### EXERCISE BRIEF
Go to the line below containing "1568x743 pixels." and print exactly from there through the line containing "You are a computer-use agent. The image size is (690, 376).", both included. Print nothing else.

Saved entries
==============================
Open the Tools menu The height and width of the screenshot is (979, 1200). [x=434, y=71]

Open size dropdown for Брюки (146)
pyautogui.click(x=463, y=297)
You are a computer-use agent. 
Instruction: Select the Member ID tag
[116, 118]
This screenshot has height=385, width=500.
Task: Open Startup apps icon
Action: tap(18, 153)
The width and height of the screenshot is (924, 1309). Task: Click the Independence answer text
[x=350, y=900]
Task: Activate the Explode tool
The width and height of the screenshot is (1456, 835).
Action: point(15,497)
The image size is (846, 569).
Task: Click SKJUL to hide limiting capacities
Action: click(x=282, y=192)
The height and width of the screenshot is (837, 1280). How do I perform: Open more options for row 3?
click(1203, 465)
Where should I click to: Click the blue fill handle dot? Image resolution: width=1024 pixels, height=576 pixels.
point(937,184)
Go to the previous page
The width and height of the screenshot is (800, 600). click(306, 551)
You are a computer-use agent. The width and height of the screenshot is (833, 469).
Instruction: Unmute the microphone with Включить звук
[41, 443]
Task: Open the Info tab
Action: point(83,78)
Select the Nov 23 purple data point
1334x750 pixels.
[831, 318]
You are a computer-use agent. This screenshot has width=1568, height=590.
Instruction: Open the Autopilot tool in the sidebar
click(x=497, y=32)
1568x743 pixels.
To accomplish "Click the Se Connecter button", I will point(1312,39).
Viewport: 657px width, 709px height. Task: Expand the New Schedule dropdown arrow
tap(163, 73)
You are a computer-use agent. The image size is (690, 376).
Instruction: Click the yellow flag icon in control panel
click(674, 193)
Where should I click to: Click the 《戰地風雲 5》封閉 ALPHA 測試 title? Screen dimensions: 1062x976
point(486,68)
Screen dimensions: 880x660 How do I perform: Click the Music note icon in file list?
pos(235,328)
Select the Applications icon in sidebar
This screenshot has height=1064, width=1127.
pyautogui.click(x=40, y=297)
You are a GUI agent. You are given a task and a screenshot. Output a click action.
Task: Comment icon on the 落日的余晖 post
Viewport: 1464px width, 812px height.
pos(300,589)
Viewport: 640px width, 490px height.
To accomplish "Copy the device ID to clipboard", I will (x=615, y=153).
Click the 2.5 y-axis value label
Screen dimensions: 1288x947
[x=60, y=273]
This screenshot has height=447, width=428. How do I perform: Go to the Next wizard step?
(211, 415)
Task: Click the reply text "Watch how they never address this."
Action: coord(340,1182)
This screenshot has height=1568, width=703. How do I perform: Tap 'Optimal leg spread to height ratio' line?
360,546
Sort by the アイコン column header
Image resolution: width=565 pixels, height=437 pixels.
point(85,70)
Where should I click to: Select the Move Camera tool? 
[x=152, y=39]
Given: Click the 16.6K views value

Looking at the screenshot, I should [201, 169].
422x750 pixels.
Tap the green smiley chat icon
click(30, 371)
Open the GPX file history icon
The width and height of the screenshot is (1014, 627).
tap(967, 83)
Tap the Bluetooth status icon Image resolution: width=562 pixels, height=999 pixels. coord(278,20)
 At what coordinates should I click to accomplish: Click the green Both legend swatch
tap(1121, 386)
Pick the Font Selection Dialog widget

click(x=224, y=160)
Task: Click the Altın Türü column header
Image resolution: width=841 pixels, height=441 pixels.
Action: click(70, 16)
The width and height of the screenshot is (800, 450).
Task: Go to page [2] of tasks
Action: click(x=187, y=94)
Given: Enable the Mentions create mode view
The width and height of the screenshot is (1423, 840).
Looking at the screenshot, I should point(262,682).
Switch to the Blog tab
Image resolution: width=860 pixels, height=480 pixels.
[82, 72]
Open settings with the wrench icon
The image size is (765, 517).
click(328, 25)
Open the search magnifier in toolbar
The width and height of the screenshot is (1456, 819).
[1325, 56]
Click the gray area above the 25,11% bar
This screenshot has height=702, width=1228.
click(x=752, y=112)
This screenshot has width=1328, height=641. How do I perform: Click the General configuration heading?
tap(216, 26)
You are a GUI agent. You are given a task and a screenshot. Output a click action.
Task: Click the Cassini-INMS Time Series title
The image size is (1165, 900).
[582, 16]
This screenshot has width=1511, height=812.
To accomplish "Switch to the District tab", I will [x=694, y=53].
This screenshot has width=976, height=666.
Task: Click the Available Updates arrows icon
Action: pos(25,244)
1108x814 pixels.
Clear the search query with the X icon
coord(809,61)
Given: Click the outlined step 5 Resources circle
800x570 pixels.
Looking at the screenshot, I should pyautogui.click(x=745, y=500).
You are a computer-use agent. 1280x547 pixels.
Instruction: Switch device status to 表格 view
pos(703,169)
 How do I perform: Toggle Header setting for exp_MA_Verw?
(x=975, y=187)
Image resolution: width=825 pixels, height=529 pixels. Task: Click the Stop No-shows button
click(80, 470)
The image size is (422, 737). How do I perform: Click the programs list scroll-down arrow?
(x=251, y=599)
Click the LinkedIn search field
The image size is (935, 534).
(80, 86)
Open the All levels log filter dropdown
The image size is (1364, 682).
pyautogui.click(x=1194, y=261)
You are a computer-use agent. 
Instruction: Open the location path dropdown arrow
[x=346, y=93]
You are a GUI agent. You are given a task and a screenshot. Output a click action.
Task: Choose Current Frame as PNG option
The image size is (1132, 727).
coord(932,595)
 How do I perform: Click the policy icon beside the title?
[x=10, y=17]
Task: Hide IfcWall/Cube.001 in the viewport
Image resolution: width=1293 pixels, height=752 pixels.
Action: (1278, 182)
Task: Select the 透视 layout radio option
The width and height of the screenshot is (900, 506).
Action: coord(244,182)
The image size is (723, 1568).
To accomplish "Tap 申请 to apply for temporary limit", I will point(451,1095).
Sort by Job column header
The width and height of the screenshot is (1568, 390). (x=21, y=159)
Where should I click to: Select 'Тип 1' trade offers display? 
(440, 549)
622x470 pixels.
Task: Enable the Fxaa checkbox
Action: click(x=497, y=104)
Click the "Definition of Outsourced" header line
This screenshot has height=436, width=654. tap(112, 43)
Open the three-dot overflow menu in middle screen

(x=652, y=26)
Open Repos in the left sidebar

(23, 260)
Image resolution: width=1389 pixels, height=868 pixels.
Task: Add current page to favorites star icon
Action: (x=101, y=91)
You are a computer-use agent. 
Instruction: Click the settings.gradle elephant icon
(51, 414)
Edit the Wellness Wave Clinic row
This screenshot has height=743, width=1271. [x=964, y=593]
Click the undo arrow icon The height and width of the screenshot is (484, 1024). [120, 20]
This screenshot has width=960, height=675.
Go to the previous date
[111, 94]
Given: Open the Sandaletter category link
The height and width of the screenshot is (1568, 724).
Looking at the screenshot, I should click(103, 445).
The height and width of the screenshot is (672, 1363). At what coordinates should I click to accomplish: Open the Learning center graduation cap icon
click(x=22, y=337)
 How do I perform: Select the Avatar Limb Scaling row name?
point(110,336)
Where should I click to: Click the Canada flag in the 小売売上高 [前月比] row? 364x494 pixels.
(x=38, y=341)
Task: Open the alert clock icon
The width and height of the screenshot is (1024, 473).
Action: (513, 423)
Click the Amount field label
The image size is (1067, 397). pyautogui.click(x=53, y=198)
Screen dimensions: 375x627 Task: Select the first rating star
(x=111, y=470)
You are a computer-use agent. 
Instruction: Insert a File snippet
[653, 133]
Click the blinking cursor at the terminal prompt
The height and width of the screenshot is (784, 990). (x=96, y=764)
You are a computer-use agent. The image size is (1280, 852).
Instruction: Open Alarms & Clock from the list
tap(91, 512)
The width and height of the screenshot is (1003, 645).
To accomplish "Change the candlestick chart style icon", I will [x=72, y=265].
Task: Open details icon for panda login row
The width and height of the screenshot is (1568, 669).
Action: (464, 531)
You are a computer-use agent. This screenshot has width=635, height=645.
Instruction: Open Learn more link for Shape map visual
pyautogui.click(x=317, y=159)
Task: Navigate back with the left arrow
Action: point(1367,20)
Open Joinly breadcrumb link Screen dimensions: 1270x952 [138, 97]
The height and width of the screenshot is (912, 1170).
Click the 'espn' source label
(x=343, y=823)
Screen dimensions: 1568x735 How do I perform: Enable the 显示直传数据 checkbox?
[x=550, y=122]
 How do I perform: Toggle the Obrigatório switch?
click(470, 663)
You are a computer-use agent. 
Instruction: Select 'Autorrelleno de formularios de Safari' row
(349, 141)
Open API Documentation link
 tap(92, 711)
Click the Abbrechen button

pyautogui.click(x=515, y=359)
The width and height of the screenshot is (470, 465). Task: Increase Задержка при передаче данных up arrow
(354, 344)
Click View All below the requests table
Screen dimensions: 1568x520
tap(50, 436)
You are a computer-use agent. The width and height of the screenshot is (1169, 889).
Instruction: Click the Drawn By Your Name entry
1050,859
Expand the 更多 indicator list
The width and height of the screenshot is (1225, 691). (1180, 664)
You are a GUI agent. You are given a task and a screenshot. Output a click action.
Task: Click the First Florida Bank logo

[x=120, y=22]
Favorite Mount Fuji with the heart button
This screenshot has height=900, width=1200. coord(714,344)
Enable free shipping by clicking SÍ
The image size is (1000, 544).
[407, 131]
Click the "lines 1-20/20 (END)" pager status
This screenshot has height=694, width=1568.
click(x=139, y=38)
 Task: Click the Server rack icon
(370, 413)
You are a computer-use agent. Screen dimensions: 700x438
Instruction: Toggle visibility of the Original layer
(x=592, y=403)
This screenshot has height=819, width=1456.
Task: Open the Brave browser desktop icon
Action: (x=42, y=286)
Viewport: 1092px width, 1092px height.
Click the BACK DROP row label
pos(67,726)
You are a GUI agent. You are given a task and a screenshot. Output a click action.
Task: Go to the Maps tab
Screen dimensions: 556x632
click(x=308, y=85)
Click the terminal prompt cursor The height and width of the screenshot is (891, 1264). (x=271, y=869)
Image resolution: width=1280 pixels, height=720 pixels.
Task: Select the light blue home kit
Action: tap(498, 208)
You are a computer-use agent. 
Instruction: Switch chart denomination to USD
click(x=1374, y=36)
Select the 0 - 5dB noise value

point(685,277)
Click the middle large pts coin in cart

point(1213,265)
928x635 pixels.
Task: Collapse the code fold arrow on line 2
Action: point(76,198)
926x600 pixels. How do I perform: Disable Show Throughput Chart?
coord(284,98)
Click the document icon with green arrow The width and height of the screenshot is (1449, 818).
==============================
### WRITTEN SOLUTION
1568x743 pixels.
To accomplish "Click the Se Connecter button", I will point(1312,39).
Viewport: 657px width, 709px height. Task: Expand the New Schedule dropdown arrow
tap(163, 73)
You are a computer-use agent. The image size is (690, 376).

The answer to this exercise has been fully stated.